▶ _Records for this exercise_

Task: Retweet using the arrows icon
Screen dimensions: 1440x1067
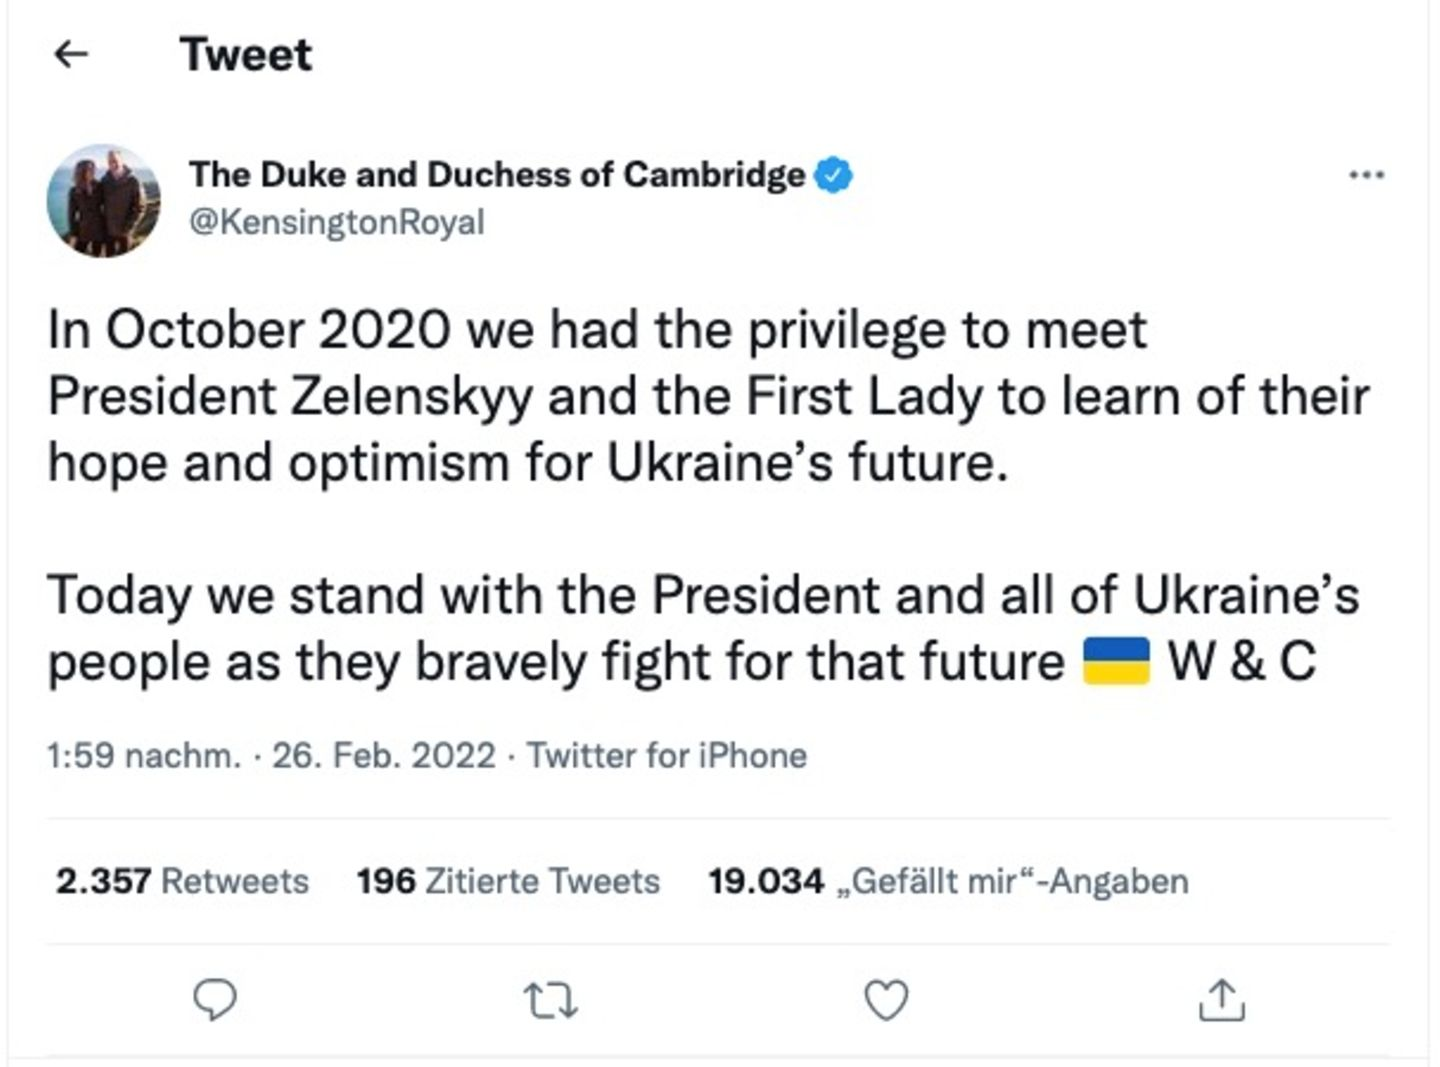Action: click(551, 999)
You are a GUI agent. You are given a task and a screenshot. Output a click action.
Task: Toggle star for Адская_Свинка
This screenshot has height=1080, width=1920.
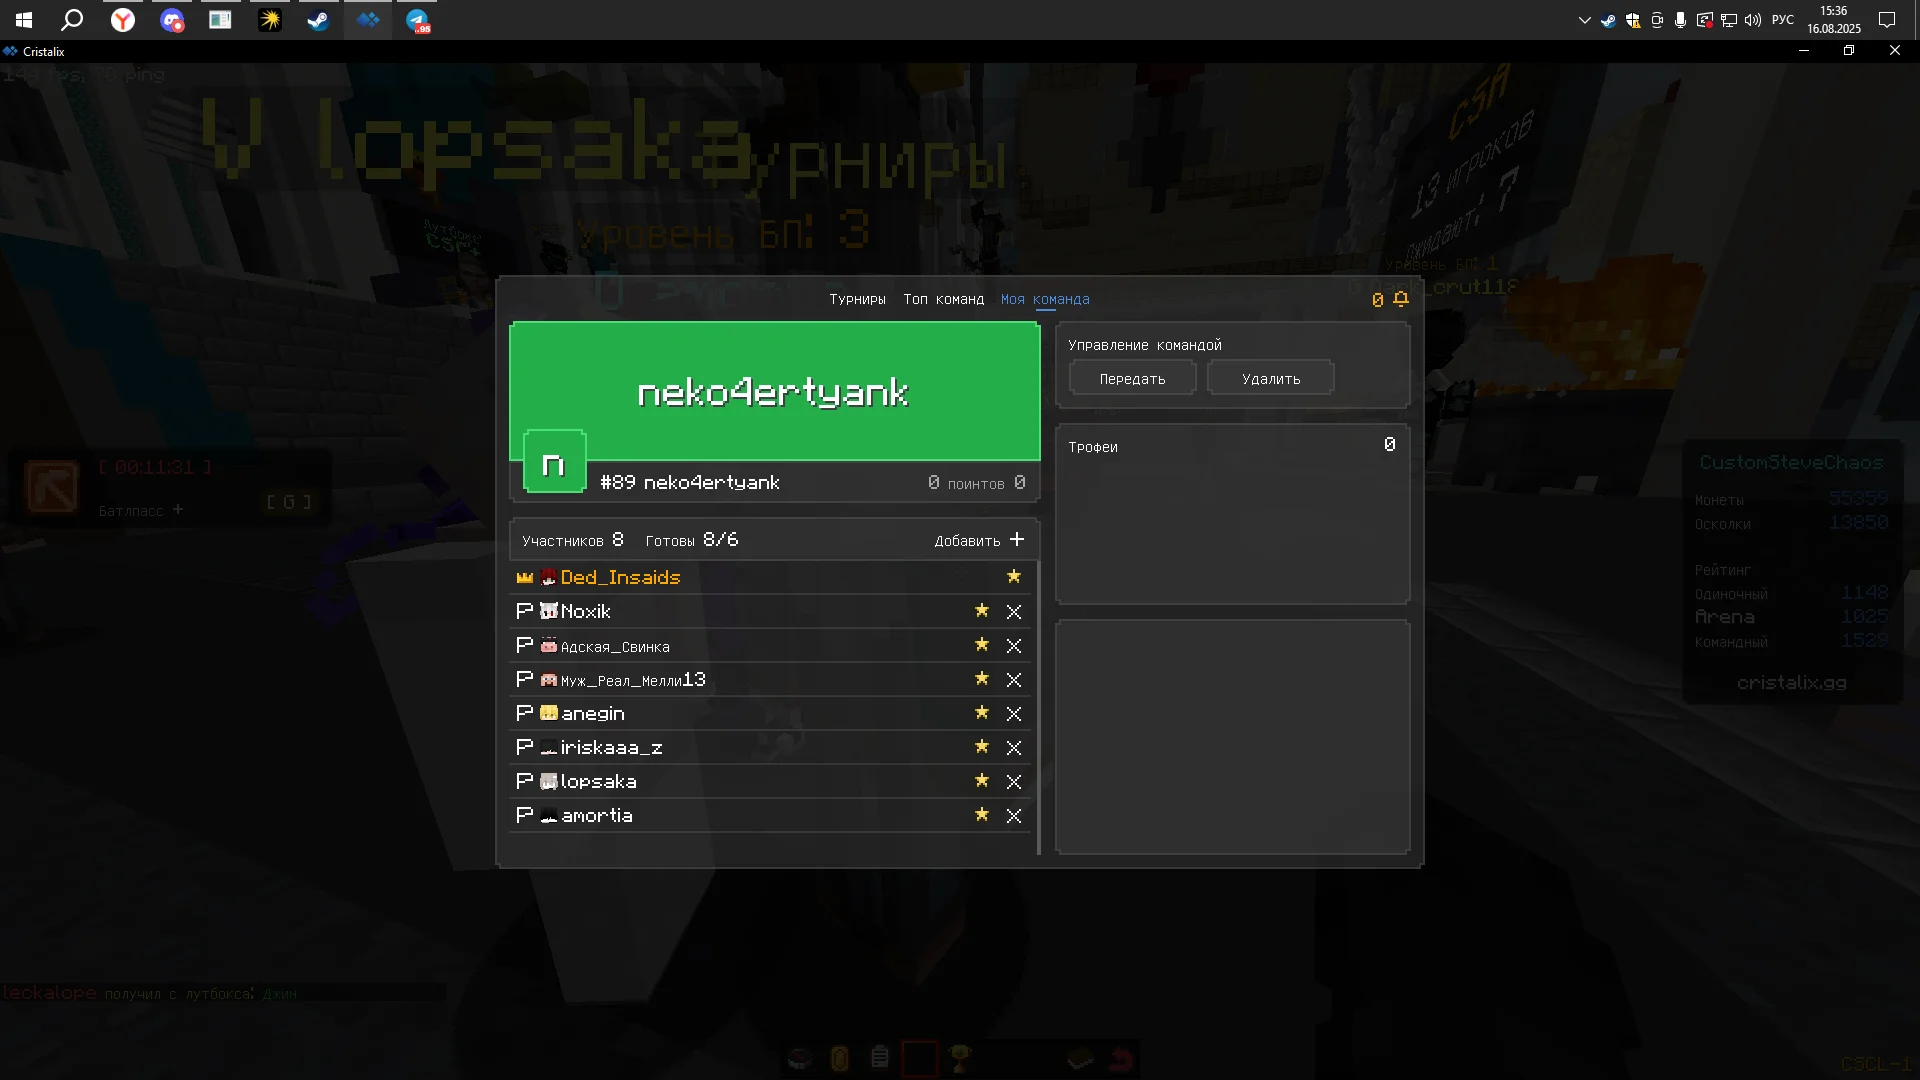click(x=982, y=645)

* * *

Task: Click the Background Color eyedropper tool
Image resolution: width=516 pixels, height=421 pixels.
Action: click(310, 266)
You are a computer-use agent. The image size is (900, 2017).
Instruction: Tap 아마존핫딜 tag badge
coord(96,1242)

* * *

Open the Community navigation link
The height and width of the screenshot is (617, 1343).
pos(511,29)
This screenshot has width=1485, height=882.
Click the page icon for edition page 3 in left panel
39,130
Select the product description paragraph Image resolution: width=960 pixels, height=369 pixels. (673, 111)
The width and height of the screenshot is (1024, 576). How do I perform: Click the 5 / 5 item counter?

▶ _Work task_
Note how many lines in the material hold the word "agent", and give that number by itself.

▶ _Output of the exercise_
2